Provided data:
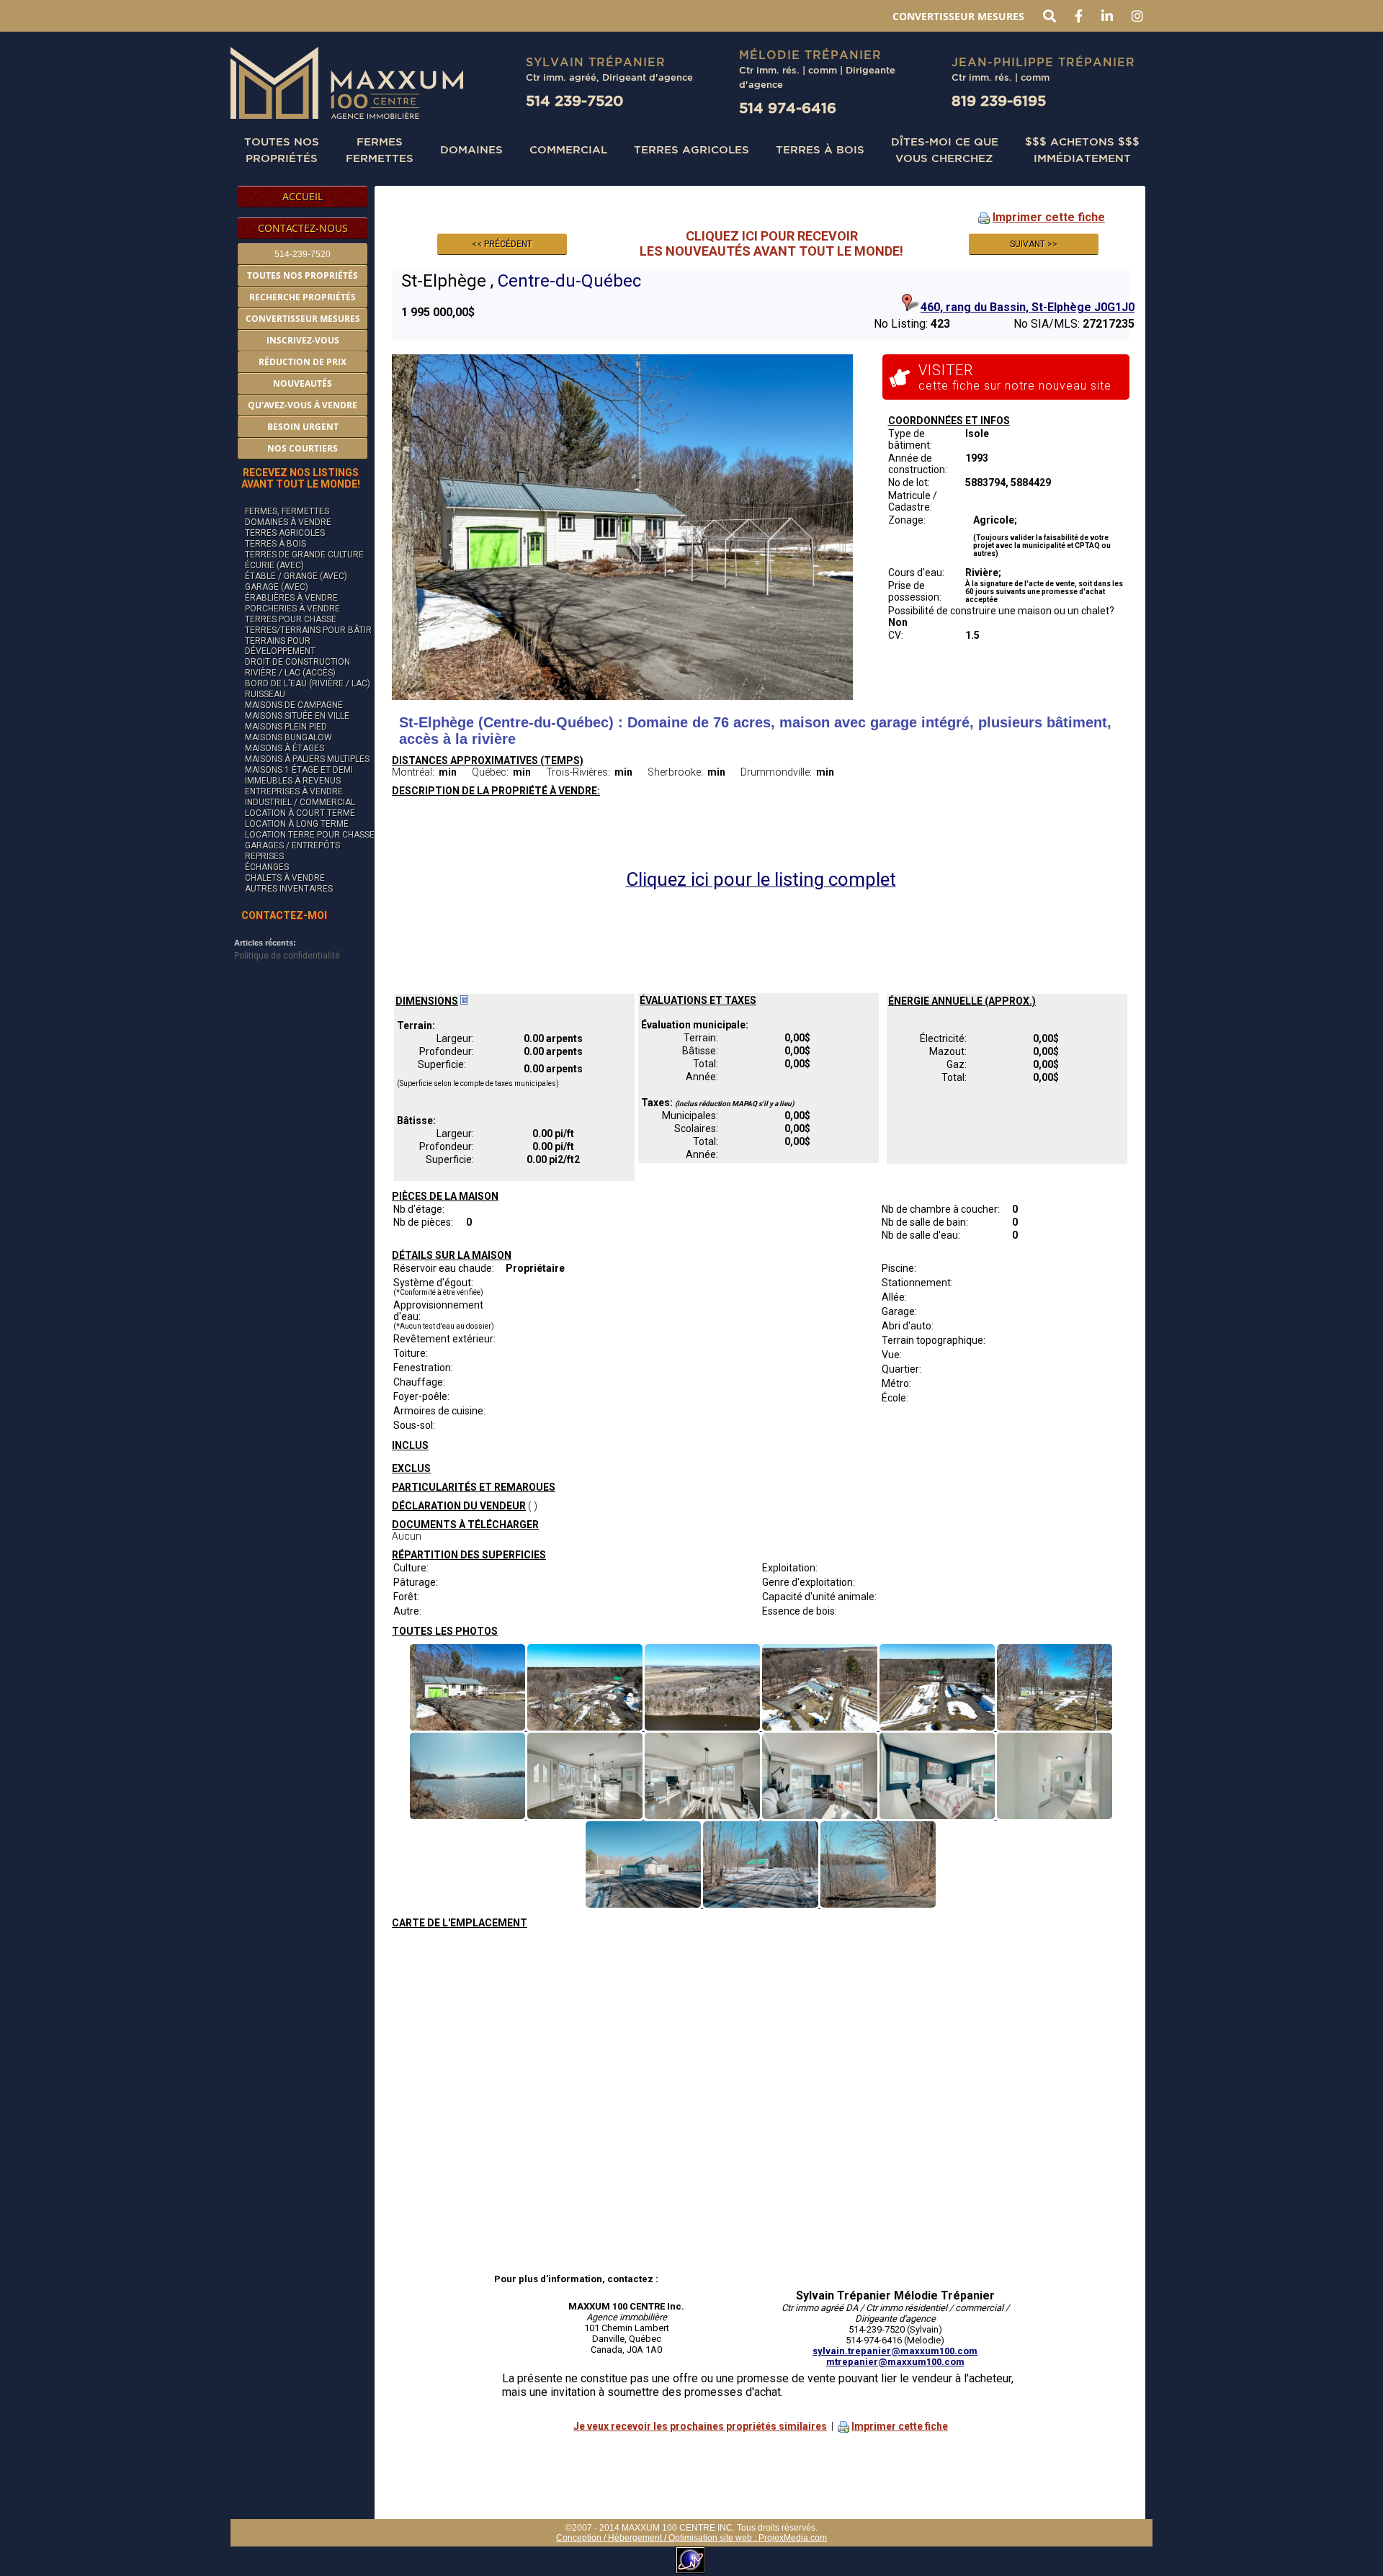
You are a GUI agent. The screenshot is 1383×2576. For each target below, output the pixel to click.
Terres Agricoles (691, 149)
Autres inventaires (289, 889)
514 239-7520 (574, 100)
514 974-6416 (787, 107)
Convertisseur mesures (958, 16)
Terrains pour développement (280, 646)
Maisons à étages (284, 748)
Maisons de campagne (294, 705)
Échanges (267, 867)
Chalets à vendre (285, 878)
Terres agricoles (285, 533)
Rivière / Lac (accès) (290, 673)
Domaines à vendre (288, 522)
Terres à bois (820, 149)
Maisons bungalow (288, 737)
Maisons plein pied (286, 727)
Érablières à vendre (291, 598)
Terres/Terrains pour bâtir (308, 630)
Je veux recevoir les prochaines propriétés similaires (700, 2426)
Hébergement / (638, 2538)
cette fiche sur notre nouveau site (1014, 377)
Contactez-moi (284, 915)
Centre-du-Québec (569, 281)
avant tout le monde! (300, 478)
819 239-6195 (999, 100)
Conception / (582, 2538)
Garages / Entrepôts (292, 845)
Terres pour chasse (290, 619)
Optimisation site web (710, 2538)
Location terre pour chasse (310, 835)
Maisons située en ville (297, 716)
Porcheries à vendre (292, 608)
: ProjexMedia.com (789, 2538)
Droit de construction (297, 662)
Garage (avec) (276, 587)
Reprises (264, 856)
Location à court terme (300, 813)
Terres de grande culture (304, 554)
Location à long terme (297, 824)
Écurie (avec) (274, 565)
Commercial (568, 149)
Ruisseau (265, 694)
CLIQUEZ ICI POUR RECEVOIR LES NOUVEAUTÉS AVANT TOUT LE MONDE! (771, 243)
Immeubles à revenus (293, 781)
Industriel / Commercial (300, 802)
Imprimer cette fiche (1049, 217)
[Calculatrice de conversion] (464, 1001)
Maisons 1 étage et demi (299, 770)
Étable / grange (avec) (296, 576)
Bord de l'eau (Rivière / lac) (307, 683)
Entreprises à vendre (294, 791)
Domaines (471, 149)
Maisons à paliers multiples (307, 759)
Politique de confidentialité (287, 956)
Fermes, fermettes (287, 511)
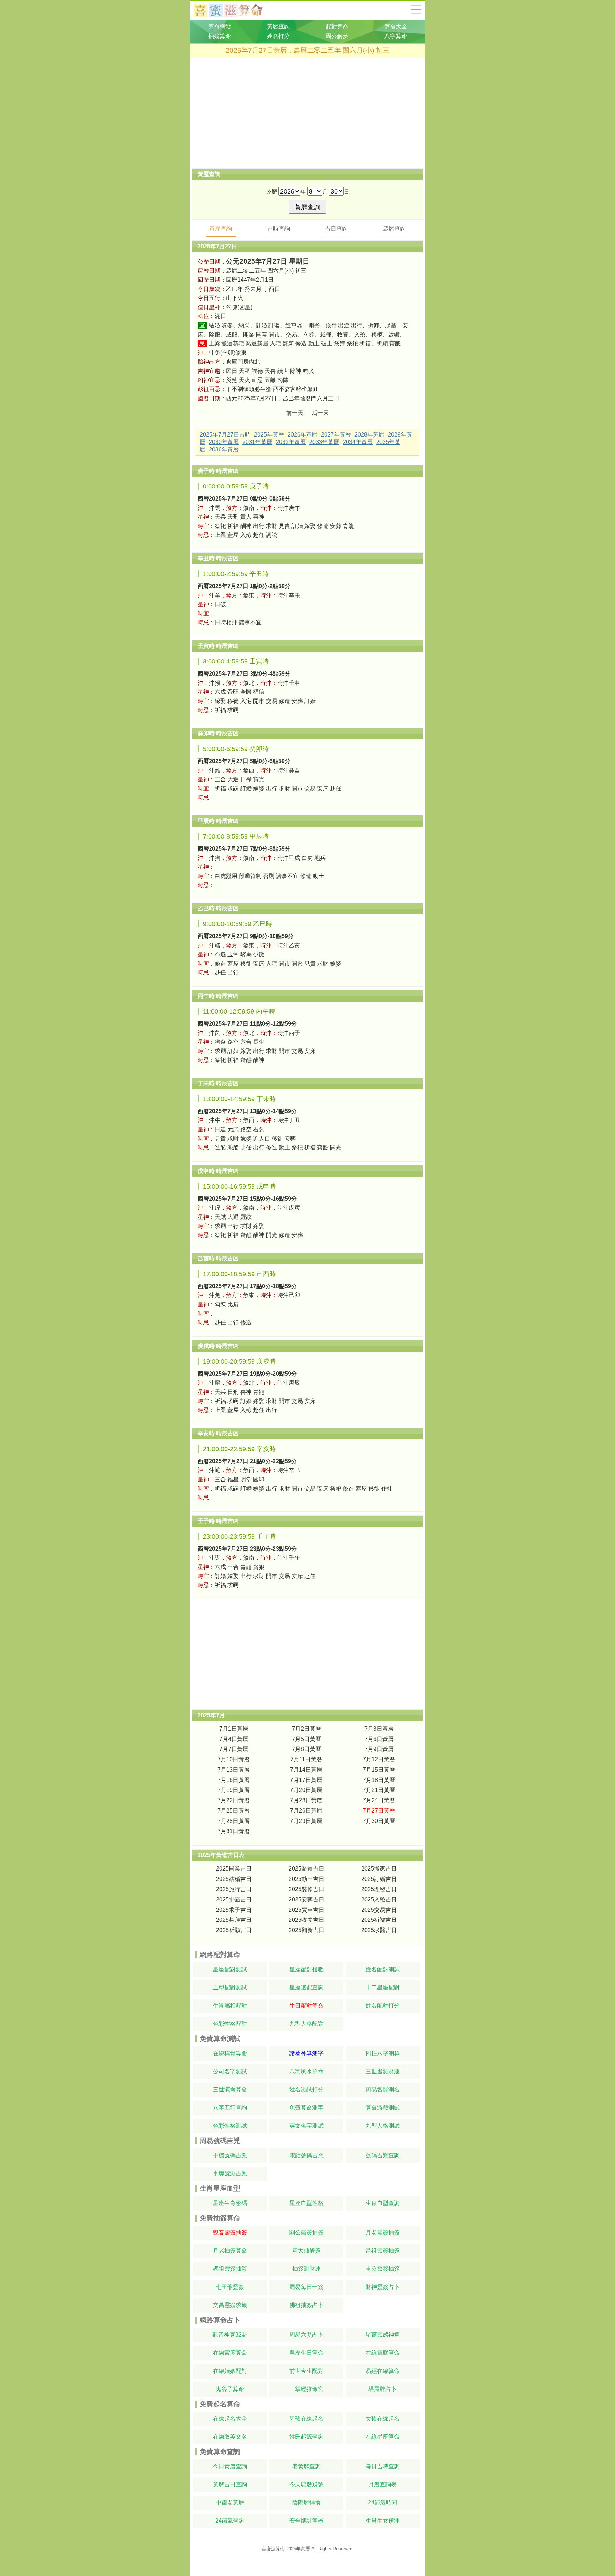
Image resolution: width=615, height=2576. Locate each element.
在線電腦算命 (383, 2353)
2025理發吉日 (379, 1889)
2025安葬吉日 (306, 1900)
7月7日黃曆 (233, 1749)
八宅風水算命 (306, 2071)
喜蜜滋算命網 (233, 10)
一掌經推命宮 (306, 2389)
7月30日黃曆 (379, 1821)
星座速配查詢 (306, 1987)
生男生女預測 (383, 2521)
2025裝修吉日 (306, 1889)
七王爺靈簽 (230, 2287)
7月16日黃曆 (233, 1780)
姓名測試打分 (306, 2089)
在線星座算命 (383, 2437)
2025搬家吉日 (379, 1869)
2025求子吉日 (234, 1910)
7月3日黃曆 (379, 1729)
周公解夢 (337, 36)
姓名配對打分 (383, 2006)
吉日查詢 (336, 229)
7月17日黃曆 (306, 1780)
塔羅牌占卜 (382, 2389)
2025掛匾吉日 (234, 1900)
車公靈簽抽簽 (383, 2269)
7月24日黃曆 (379, 1800)
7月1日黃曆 (233, 1729)
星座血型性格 (306, 2203)
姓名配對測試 (383, 1969)
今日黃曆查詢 (230, 2466)
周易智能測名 (383, 2089)
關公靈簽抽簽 (306, 2232)
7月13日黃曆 (233, 1770)
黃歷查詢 (220, 229)
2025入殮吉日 (379, 1900)
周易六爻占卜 (306, 2335)
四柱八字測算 (383, 2053)
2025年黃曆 (269, 435)
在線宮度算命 (230, 2353)
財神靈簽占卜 (383, 2287)
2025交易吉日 (379, 1910)
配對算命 (337, 26)
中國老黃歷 (230, 2503)
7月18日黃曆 (379, 1780)
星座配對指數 (306, 1969)
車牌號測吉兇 (230, 2173)
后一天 (320, 413)
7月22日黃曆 (233, 1800)
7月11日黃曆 (306, 1759)
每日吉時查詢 (383, 2466)
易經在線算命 (383, 2371)
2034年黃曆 (358, 442)
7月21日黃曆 (379, 1790)
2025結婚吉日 (234, 1879)
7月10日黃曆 (233, 1759)
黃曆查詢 (278, 26)
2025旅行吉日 (234, 1889)
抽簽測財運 (306, 2269)
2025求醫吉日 (379, 1930)
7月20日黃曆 (306, 1790)
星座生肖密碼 (230, 2203)
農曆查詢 (394, 229)
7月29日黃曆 (306, 1821)
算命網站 (219, 26)
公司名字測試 (230, 2071)
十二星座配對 (383, 1987)
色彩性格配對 (230, 2024)
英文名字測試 (306, 2126)
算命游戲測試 (383, 2108)
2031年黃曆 (257, 442)
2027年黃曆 (336, 435)
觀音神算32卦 (229, 2335)
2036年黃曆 (224, 449)
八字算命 (395, 36)
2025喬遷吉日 (306, 1869)
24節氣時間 (382, 2503)
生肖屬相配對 (230, 2006)
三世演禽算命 (230, 2089)
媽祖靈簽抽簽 (230, 2269)
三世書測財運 (383, 2071)
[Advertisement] (307, 113)
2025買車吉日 (306, 1910)
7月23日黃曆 (306, 1800)
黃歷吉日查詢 (230, 2484)
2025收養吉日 (306, 1920)
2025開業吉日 (234, 1869)
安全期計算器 (306, 2521)
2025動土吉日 (306, 1879)
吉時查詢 (278, 229)
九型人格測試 (383, 2126)
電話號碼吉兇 (306, 2155)
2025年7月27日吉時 (225, 435)
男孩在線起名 (306, 2419)
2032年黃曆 (291, 442)
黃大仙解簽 (306, 2251)
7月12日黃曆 (379, 1759)
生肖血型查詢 (383, 2203)
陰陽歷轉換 (306, 2503)
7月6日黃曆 (379, 1739)
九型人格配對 (306, 2024)
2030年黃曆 (224, 442)
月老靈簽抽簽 (383, 2232)
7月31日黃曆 (233, 1831)
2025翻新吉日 (306, 1930)
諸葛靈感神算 (383, 2335)
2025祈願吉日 (234, 1930)
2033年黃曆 (324, 442)
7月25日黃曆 (233, 1811)
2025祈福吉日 (379, 1920)
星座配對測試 (230, 1969)
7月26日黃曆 (306, 1811)
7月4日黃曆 (233, 1739)
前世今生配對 (306, 2371)
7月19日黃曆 (233, 1790)
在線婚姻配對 (230, 2371)
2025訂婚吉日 (379, 1879)
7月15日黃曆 (379, 1770)
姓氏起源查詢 (306, 2437)
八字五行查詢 (230, 2108)
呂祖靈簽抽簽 (383, 2251)
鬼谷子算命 (230, 2389)
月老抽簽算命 (230, 2251)
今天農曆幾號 (306, 2484)
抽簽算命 (219, 36)
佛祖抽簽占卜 (306, 2305)
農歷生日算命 (306, 2353)
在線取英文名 (230, 2437)
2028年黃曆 (369, 435)
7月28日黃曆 (233, 1821)
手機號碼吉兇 (230, 2155)
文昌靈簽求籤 (230, 2305)
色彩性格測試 (230, 2126)
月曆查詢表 (382, 2484)
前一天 (294, 413)
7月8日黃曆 (306, 1749)
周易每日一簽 (306, 2287)
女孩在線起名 (383, 2419)
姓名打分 (278, 36)
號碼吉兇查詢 (383, 2155)
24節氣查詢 (230, 2521)
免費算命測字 (306, 2108)
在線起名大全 (230, 2419)
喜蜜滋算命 (273, 2548)
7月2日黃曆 (306, 1729)
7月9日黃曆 (379, 1749)
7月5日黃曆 (306, 1739)
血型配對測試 (230, 1987)
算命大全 (416, 9)
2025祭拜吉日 (234, 1920)
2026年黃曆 (302, 435)
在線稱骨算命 (230, 2053)
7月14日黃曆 (306, 1770)
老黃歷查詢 (306, 2466)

Your goal:
Which lines above run from the one containing "關公靈簽抽簽 (306, 2232)" down to the one containing "星座配對指數 (306, 1969)"? Repeat exactly those, both ends included, and nothing else.

Answer box:
關公靈簽抽簽 (306, 2232)
7月13日黃曆 (233, 1770)
黃歷查詢 (220, 229)
2025入殮吉日 (379, 1900)
周易六爻占卜 (306, 2335)
四柱八字測算 (383, 2053)
2025年黃曆 (269, 435)
在線宮度算命 (230, 2353)
財神靈簽占卜 (383, 2287)
2025交易吉日 (379, 1910)
配對算命 (337, 26)
中國老黃歷 (230, 2503)
7月18日黃曆 (379, 1780)
星座配對指數 (306, 1969)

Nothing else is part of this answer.